▸ Records supplied
******************************

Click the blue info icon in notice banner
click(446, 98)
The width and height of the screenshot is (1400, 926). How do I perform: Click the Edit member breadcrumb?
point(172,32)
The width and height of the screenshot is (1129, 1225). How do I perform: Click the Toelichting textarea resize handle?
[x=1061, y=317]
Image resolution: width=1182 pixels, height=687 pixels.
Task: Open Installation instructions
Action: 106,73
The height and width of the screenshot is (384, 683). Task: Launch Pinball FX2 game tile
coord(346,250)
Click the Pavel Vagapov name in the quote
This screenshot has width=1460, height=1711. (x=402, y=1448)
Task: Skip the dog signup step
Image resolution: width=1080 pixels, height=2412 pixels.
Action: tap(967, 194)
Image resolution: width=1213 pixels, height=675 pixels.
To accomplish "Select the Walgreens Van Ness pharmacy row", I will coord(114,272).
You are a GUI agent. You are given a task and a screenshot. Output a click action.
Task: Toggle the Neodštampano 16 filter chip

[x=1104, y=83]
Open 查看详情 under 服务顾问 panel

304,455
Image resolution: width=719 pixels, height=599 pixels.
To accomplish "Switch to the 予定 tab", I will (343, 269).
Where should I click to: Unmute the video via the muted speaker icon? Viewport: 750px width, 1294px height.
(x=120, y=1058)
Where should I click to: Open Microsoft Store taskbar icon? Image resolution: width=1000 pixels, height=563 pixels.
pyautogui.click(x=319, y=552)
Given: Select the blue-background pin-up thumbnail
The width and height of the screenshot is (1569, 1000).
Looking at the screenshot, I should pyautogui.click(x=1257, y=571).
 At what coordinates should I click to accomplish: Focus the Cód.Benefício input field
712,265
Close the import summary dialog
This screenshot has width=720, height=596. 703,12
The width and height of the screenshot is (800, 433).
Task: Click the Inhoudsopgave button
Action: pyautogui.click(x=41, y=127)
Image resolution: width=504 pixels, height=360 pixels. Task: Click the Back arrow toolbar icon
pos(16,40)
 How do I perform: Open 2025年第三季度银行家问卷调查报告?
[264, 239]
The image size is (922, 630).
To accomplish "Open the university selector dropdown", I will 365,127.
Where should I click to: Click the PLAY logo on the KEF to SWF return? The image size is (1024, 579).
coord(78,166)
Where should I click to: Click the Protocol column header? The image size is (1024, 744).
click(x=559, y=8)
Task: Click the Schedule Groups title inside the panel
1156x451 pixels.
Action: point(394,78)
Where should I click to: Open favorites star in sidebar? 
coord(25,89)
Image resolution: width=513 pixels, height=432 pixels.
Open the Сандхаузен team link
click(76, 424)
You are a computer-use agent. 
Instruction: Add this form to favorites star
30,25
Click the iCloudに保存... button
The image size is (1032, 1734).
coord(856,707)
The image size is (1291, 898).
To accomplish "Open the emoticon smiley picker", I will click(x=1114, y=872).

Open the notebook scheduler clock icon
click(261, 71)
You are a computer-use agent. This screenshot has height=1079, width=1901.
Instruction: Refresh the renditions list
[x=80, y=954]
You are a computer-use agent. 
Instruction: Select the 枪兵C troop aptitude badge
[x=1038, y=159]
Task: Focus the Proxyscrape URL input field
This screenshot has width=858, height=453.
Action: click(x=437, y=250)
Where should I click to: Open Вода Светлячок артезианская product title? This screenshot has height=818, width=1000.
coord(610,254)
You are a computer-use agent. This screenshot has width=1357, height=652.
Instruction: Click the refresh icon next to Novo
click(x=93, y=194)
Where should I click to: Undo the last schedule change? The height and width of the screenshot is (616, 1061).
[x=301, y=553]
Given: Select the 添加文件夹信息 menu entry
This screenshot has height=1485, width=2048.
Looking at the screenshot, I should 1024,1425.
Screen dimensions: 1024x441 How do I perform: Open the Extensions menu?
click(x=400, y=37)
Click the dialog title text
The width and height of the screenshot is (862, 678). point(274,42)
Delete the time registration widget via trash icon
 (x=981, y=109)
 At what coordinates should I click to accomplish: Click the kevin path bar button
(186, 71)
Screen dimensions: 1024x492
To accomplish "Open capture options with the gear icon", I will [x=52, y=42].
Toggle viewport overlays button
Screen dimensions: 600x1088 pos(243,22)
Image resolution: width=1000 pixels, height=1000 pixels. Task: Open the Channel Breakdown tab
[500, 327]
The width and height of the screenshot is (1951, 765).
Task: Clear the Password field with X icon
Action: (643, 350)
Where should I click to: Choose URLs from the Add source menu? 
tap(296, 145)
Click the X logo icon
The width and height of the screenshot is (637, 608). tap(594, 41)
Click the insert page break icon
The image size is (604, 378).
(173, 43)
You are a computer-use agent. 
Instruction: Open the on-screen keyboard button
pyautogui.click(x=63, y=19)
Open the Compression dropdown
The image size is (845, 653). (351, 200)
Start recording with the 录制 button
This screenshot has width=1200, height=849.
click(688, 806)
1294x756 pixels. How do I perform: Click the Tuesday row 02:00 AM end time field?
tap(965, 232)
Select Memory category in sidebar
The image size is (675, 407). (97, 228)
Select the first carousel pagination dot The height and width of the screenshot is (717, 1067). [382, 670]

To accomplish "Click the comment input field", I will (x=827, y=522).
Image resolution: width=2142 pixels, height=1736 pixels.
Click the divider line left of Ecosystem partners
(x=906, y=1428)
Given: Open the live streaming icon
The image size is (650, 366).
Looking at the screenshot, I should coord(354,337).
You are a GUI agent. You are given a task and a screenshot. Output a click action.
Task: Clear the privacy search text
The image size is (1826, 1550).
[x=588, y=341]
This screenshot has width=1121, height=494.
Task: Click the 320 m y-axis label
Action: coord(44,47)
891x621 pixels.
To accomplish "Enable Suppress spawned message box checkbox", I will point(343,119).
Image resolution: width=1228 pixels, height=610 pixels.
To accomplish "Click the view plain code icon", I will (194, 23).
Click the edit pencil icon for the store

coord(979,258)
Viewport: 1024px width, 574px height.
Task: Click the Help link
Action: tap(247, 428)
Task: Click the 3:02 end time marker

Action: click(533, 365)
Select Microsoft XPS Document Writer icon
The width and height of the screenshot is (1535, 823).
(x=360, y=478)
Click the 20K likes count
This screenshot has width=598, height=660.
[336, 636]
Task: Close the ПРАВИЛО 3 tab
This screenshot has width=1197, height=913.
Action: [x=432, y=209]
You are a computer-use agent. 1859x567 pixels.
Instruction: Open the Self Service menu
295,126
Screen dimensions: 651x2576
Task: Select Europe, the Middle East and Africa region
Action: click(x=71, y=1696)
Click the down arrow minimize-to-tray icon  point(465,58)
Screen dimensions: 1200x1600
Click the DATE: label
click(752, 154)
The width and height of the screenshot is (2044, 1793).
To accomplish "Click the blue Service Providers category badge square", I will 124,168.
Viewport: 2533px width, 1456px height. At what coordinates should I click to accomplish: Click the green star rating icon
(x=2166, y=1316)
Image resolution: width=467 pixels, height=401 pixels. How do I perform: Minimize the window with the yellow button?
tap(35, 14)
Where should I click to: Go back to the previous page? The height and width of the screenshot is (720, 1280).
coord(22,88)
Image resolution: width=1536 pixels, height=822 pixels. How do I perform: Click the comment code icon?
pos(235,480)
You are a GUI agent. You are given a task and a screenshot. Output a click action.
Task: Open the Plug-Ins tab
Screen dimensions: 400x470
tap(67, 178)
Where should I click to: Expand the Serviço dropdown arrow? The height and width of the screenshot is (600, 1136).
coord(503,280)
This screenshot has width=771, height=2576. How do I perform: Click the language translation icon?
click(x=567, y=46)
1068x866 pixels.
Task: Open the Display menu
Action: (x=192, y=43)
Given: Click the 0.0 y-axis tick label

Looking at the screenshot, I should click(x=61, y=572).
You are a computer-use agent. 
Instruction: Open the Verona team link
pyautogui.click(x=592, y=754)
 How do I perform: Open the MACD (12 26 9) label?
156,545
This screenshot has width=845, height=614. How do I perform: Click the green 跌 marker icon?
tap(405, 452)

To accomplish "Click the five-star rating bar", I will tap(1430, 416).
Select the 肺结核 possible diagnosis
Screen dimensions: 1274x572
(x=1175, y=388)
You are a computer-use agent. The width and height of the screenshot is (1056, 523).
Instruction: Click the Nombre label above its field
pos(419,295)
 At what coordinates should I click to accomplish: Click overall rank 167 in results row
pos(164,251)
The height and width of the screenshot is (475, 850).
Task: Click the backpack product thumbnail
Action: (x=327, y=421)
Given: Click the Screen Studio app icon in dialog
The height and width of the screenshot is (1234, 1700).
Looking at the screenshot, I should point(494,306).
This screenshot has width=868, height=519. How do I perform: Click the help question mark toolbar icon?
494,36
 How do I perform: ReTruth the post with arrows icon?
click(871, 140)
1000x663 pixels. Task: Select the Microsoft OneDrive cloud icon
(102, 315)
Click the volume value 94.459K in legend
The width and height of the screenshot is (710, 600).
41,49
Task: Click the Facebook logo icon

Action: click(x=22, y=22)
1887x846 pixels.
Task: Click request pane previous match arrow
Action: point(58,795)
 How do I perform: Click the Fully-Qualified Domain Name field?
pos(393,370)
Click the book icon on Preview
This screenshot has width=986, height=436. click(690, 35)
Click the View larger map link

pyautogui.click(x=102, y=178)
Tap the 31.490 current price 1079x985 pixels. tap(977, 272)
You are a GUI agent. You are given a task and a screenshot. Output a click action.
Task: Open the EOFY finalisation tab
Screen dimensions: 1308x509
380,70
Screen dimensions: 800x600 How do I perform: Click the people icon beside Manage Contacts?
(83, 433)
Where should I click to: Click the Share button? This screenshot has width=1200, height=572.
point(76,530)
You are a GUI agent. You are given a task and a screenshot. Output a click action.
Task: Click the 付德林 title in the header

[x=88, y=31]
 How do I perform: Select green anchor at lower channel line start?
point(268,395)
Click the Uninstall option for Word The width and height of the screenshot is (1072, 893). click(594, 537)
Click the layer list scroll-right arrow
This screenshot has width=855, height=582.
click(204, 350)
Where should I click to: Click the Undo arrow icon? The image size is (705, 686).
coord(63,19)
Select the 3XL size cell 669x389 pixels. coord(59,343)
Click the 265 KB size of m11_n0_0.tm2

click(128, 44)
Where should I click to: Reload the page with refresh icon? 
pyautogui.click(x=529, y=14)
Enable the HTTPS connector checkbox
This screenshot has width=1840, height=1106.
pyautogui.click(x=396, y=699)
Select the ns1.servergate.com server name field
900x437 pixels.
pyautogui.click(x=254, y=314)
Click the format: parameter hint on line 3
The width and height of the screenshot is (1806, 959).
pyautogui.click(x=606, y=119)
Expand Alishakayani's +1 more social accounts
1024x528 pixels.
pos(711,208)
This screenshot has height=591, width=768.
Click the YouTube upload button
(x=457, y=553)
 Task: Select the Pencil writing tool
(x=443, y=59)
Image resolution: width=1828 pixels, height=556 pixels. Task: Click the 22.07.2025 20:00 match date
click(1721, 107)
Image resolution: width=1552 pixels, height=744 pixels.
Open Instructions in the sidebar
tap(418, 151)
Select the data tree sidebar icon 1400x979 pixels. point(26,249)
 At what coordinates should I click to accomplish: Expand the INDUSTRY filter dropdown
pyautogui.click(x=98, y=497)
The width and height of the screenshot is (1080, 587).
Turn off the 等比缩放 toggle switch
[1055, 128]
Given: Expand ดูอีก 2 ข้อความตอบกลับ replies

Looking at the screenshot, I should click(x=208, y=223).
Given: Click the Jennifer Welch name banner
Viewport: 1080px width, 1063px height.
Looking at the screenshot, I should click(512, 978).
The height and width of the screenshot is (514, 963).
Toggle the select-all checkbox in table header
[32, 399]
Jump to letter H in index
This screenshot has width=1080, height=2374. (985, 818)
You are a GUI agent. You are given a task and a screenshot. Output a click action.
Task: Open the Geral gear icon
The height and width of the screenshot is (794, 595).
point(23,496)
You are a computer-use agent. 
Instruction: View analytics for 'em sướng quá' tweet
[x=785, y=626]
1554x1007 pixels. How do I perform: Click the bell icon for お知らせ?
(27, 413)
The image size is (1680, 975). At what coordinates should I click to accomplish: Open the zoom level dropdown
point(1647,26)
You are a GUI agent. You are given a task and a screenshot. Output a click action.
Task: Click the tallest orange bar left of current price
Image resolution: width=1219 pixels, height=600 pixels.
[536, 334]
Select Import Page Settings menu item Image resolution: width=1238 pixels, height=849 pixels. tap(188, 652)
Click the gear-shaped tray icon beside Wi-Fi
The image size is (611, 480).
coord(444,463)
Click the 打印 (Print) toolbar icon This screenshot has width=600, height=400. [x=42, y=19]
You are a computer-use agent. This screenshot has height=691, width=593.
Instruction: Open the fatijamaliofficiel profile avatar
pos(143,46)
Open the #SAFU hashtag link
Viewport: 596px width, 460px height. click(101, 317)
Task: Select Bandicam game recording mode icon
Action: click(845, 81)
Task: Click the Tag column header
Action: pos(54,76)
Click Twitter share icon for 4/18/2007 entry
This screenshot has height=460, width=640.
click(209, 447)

******************************

▸ What you will do
Please reproduce exactly the lines in the listing above from the one containing "Click the X logo icon" through the one containing "Image resolution: width=2142", both included, and nothing more.

▸ Task result
Click the X logo icon
The width and height of the screenshot is (637, 608). tap(594, 41)
Click the insert page break icon
The image size is (604, 378).
(173, 43)
You are a computer-use agent. 
Instruction: Open the on-screen keyboard button
pyautogui.click(x=63, y=19)
Open the Compression dropdown
The image size is (845, 653). (351, 200)
Start recording with the 录制 button
This screenshot has width=1200, height=849.
click(688, 806)
1294x756 pixels. How do I perform: Click the Tuesday row 02:00 AM end time field?
tap(965, 232)
Select Memory category in sidebar
The image size is (675, 407). (97, 228)
Select the first carousel pagination dot The height and width of the screenshot is (717, 1067). [382, 670]

To accomplish "Click the comment input field", I will (x=827, y=522).
Image resolution: width=2142 pixels, height=1736 pixels.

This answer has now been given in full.